I luoghi magici del Vallone

Maledette siano Taormina, Cefalù ed Erice, la Trimurti del turismo siciliano. Scilla e Cariddi avevano meno appetito di questi tre mostri divoratori di turisti.
   Anche Agrigento, le Eolie, Palermo, l’Etna, Siracusa e gli altri maggiorenti del Club delle meraviglie sicule hanno la loro parte di responsabilità. Alla fine non restano che le briciole, buone giusto per i passeri.
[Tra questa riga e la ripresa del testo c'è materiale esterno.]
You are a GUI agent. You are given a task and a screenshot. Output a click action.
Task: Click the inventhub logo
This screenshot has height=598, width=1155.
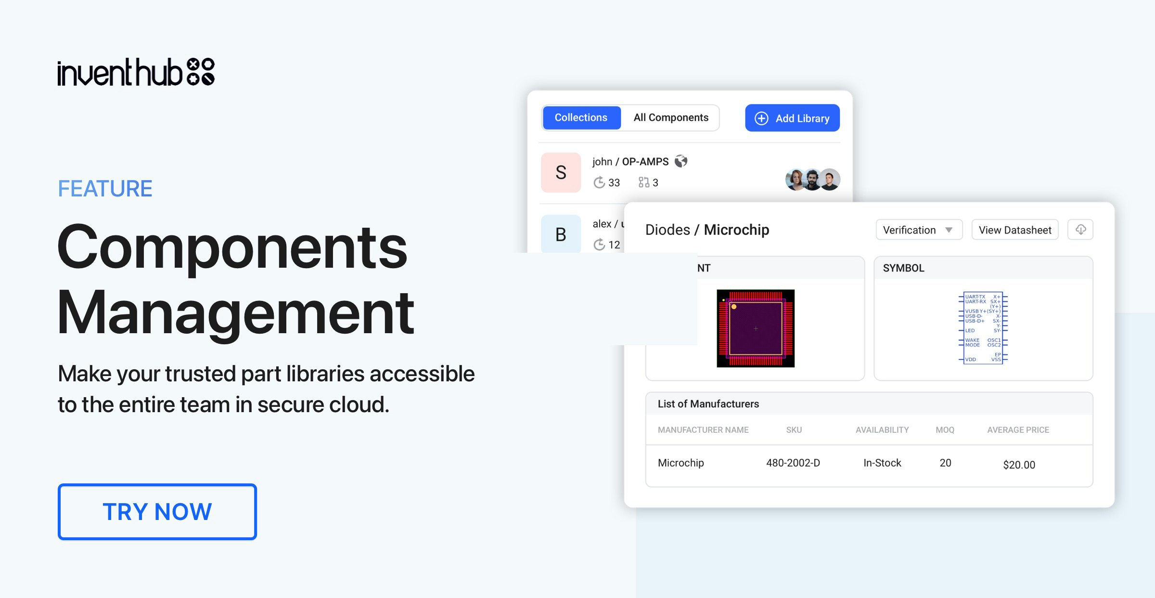136,72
   Sono strani animali, i turisti. "Comprano" le località di marca come si compra un orologio o un abito firmato, e sembrano di non curarsi né del sovraffollamento, né dei prezzi, certi che quella frutta martorana esposta in vetrina sia quanto di meglio possa offrire la pasticceria isolana (e non è vero), e che quelle spiagge rappresentino qualcosa di speciale soltanto perché dietro c’è una località di immensa rinomanza (e spesso è vero il contrario).
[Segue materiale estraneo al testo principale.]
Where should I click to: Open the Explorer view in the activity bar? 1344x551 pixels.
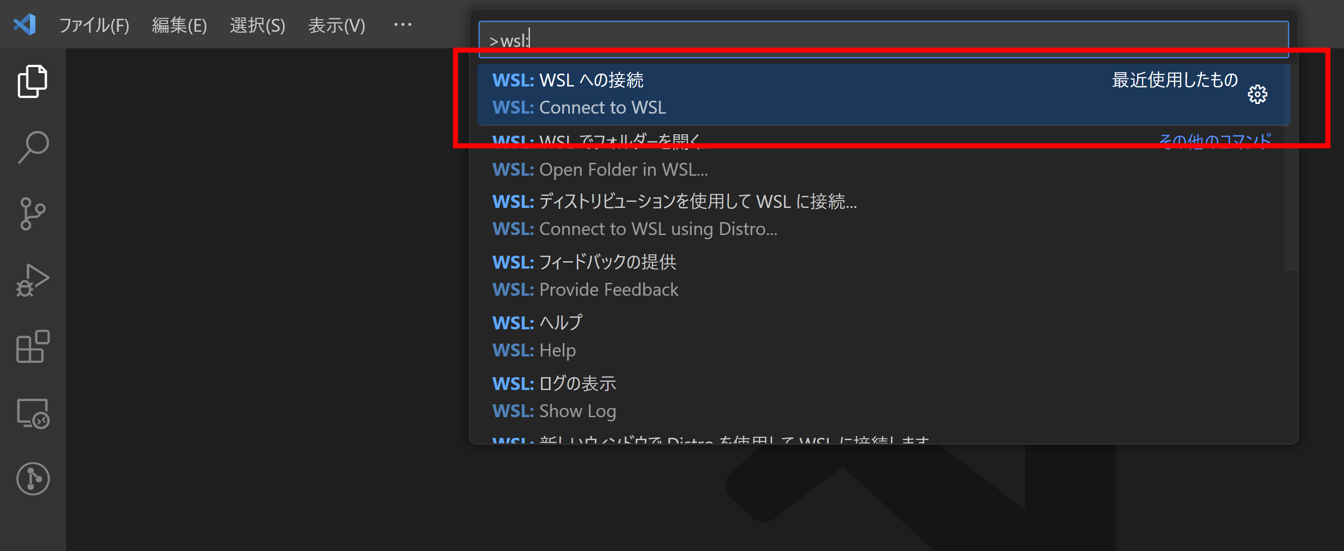32,81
   Strani animali, certo, ma in fondo incolpevoli.
   Per scoprire qualcosa di diverso bisogna faticare, e il risultato è dubbio. Le localit à di punta, inoltre, sono viabilisticamente ben servite, e questo pesa parecchio, in una terra dove il cammino è quasi sempre tortuoso e cosparso di saliscendi.
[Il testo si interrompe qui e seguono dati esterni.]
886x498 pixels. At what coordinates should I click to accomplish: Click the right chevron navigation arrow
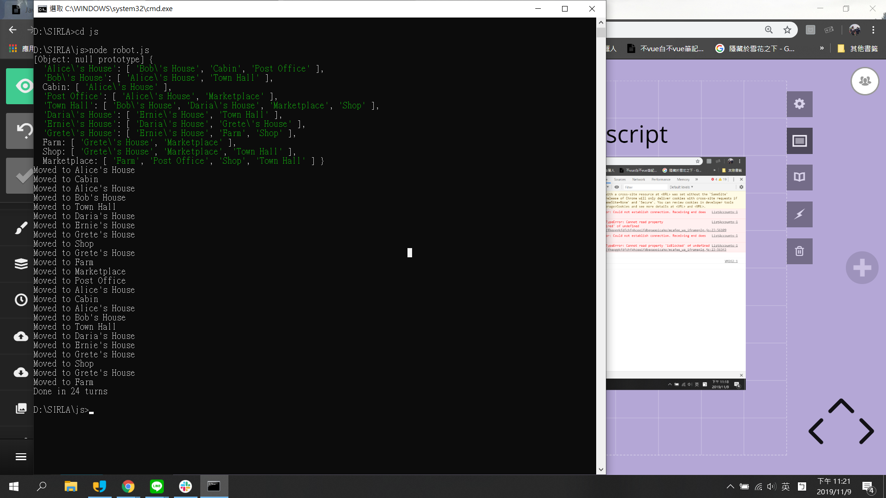click(x=866, y=431)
   Manca la buona volontà, manca lo spirito di avventura, ma mancano anche le informazioni.
   I dépliant esistono, e spesso sono ben fatti, ma è ben difficile che un’agenzia milanese o berlinese venda un pacchetto che oltre ad essere esteticamente meno scintillante costa molto di meno e quindi procura meno utili.
   Che speranze possono avere, per esempio, due paesi come Mussomeli e Sutera, da secoli dirimpettai nel silenzio e nel verde, di sottrarre un pullman di tedesconi a un hotel taorminese da duecento euro al giorno? Per carità, mai un percorso così proletario pretenderebbe di attrarre l’attenzione di un forestiero per più di una giornata. Mussomeli al mattino, pranzo in un agriturismo, pomeriggio a Sutera e la sera via, si torna alla base, tra decine di migliaia di altre persone, pizzerie e discoteche, negozi Benetton e gelati al tavolo a dieci euro ciascuno. Insomma, tutto esattamente come a Milano o a Berlino, dove trascorrono gli altri trecentocinquanta giorni all’anno. E’ la vacanza griffata.
   Mussomeli non è Gubbio, ma le sue granite sono autentiche, il clima è fresco anche d’estate e il suo castello chiaramontano vale da solo la gita, anche se le strade di collegamento sono burbere, quasi scostanti.
   Non è l’unico maniero di Sicilia a poter vantare una certa atmosfera. Qui però è possibile gustarla senza stare in coda, senza scostarsi di continuo per non disturbare le inquadrature dei fotografi dilettanti e senza dover subire la maleducazione e il sudore dei vicini troppo vicini. Tutt’intorno la Sicilia vera, quella del feudo, delle montagne.
   Sutera è minuscola e incredibilmente pulita. Anch’essa, come Mussomeli, ha uno sponsor. Un padrino, anzi. Là è il castello, qua un santuario sulla verticale dell’abitato.
   Si raggiunge per un’accurata strada di pietra disseminata di cortesi fontanelle e di panchine per gli arrampicatori più riflessivi.
   Da lassù la vista delle antiche tegole del borgo è magica, perfetta sino a sfiorare la finzione, e il santuario è così ben tenuto da sembrare nuovo. Niente bancarelle né gelatai, niente bus panoramici né souvenir.
   La sublimazione del turismo. Quasi imbarazzante, coi tempi che corrono.
   E questo non è che uno dei tanti percorsi possibili. Ma è inutile farsi illusioni. Pian piano il senso civico, la magistratura, il trascorrere dei decenni, il crescente senso della legalità e i corsi e ricorsi storici finiranno per ridurre in cenere la mafia e forse anche la mentalità mafiosa. Ma niente e nessuno riuscirà mai a impedire che il turismo nazionale e mondiale paghi un pesante pizzo alla Cupola turistica al cui vertice dettano legge Taormina, Cefalù ed Erice, maledette loro!